MATERIAL FOR THE TASK
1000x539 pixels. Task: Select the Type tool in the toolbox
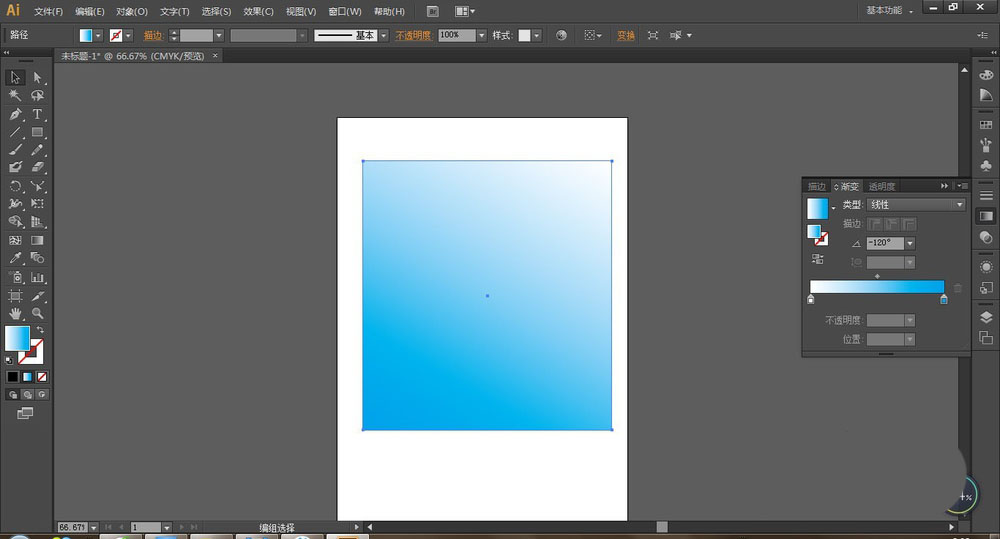(37, 114)
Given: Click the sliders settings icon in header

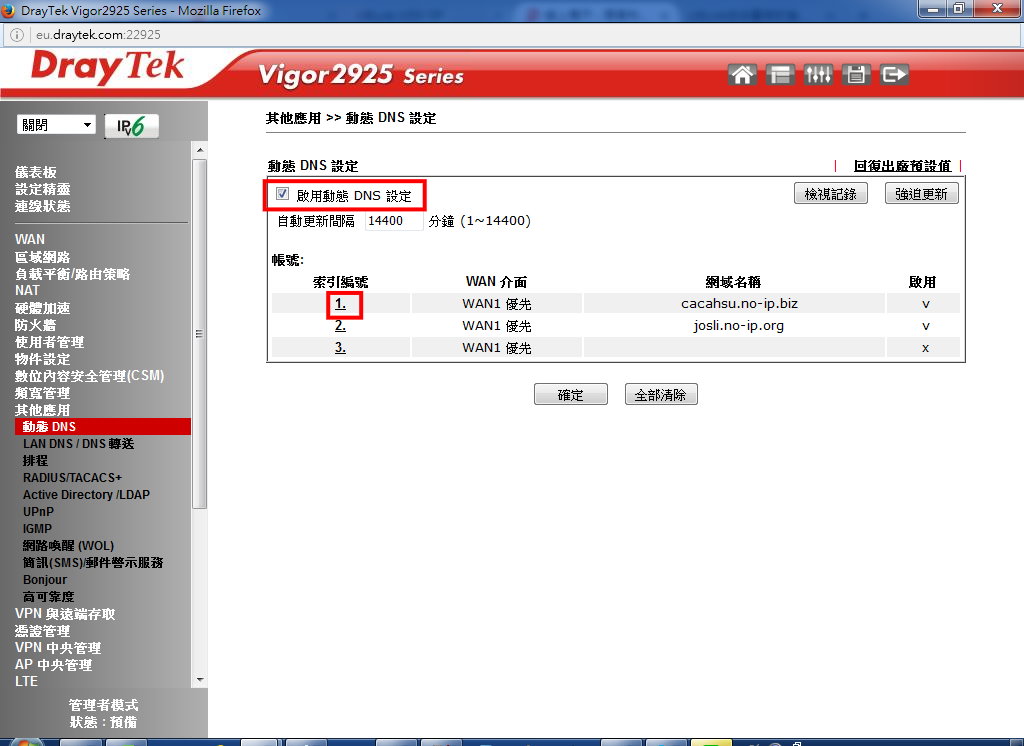Looking at the screenshot, I should (818, 75).
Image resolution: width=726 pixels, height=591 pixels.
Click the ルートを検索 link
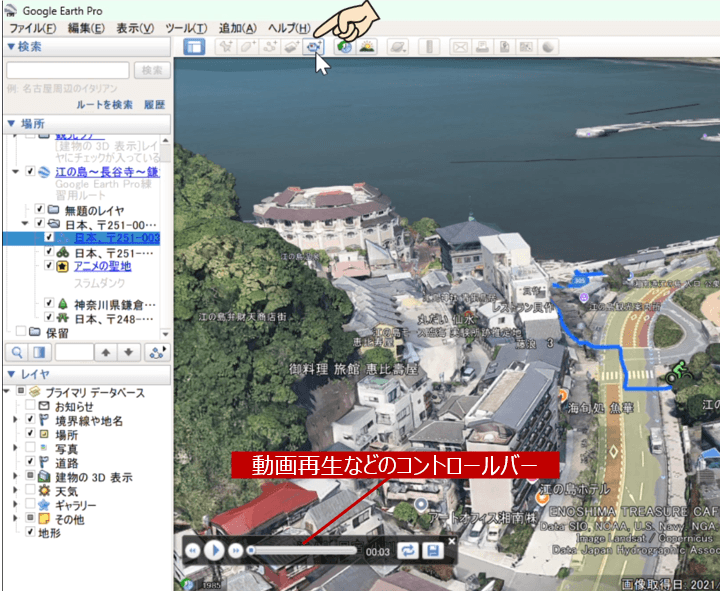[x=104, y=104]
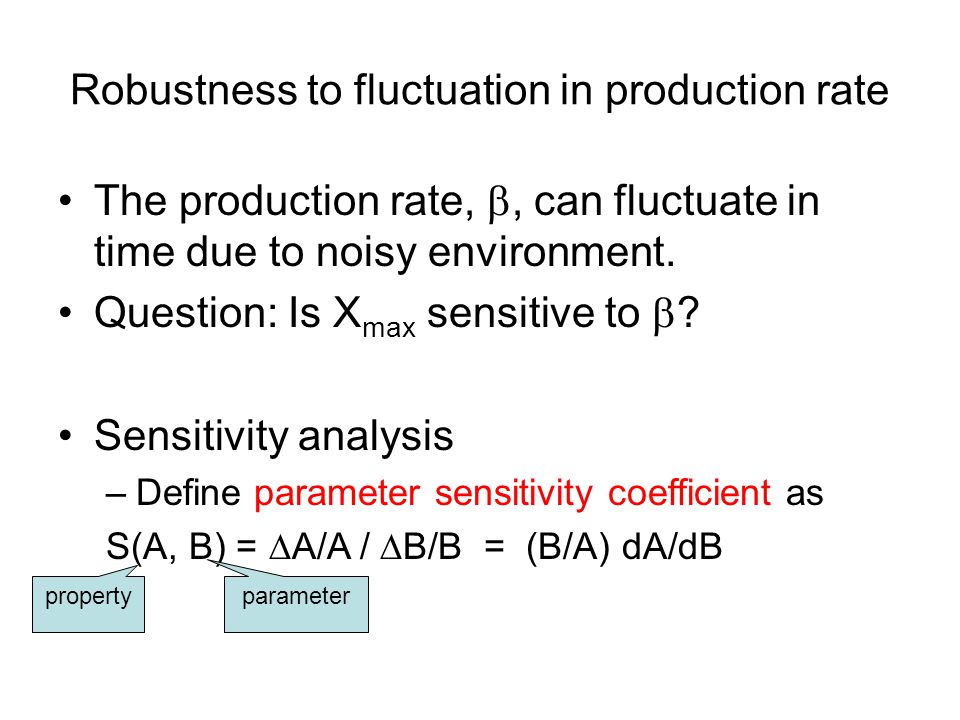
Task: Select the 'property' callout box
Action: (x=88, y=604)
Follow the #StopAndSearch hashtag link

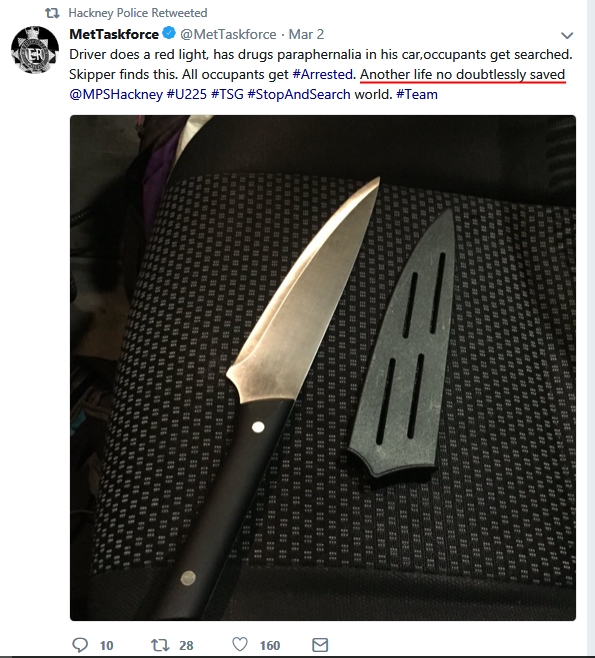pos(299,94)
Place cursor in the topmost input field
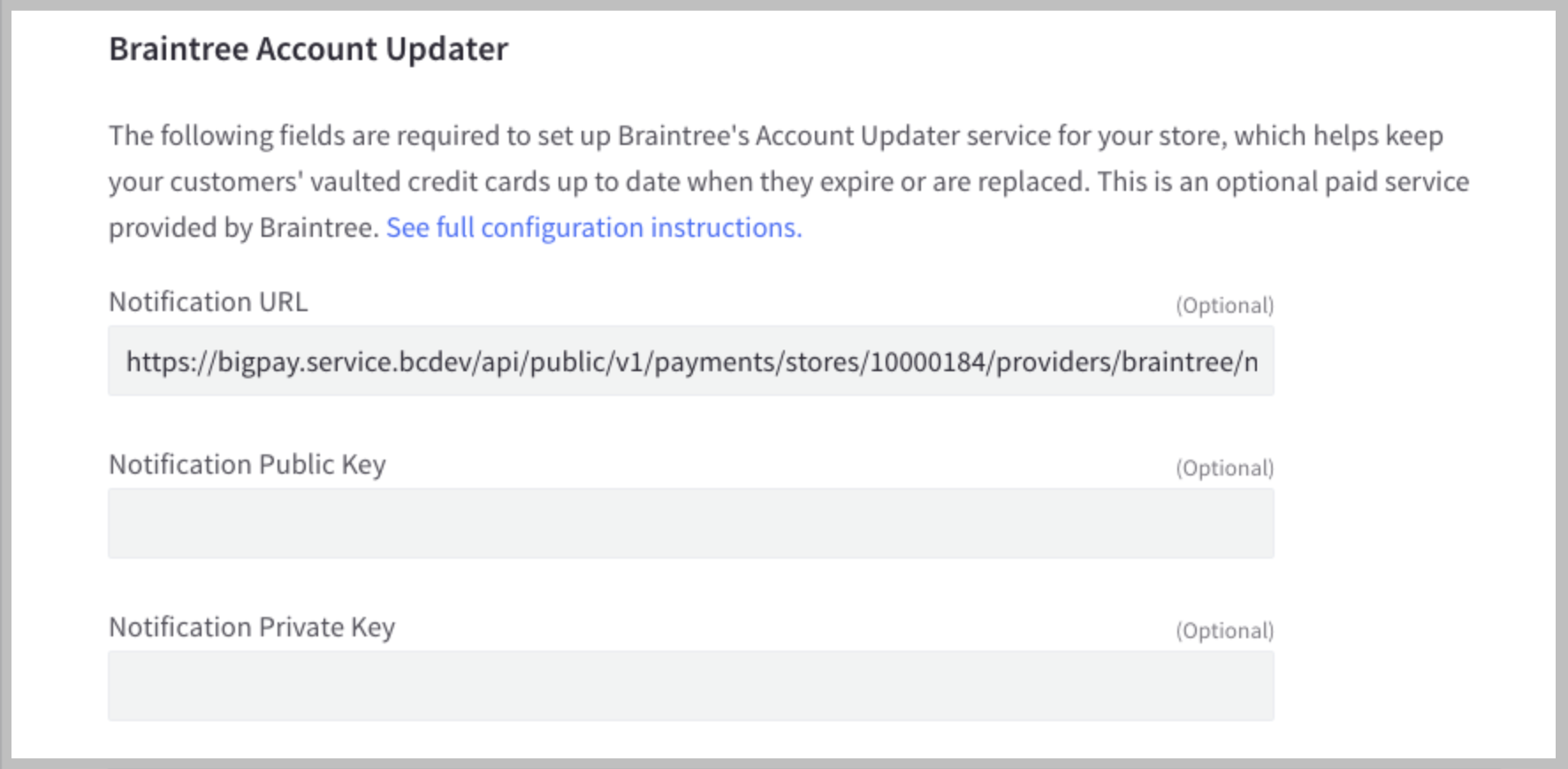Image resolution: width=1568 pixels, height=769 pixels. (x=689, y=361)
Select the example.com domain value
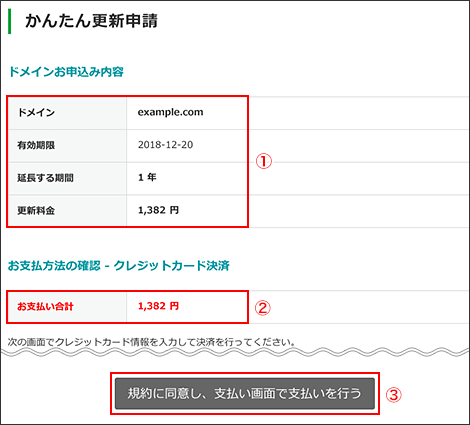This screenshot has width=470, height=425. (170, 112)
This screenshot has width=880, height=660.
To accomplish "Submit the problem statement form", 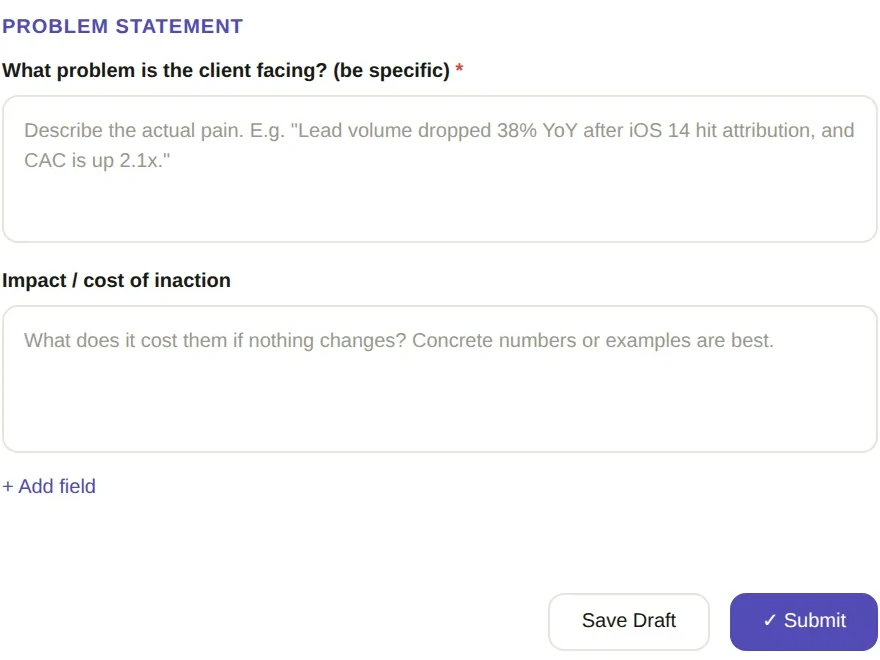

TASK GOAL
Retype the whole of the data verbatim. Skip every picture.

RESPONSE BELOW
1000x539 pixels. Task: Select the Type tool in the toolbox
(37, 114)
Given: Click the sliders settings icon in header

Looking at the screenshot, I should (818, 75).
Image resolution: width=726 pixels, height=591 pixels.
Click the ルートを検索 link
[x=104, y=104]
Task: Select the 'property' callout box
Action: (x=88, y=604)
Follow the #StopAndSearch hashtag link

pos(299,94)
Place cursor in the topmost input field
Image resolution: width=1568 pixels, height=769 pixels. (x=689, y=361)
Select the example.com domain value
This screenshot has width=470, height=425. (170, 112)
This screenshot has width=880, height=660.
To accomplish "Submit the problem statement form", 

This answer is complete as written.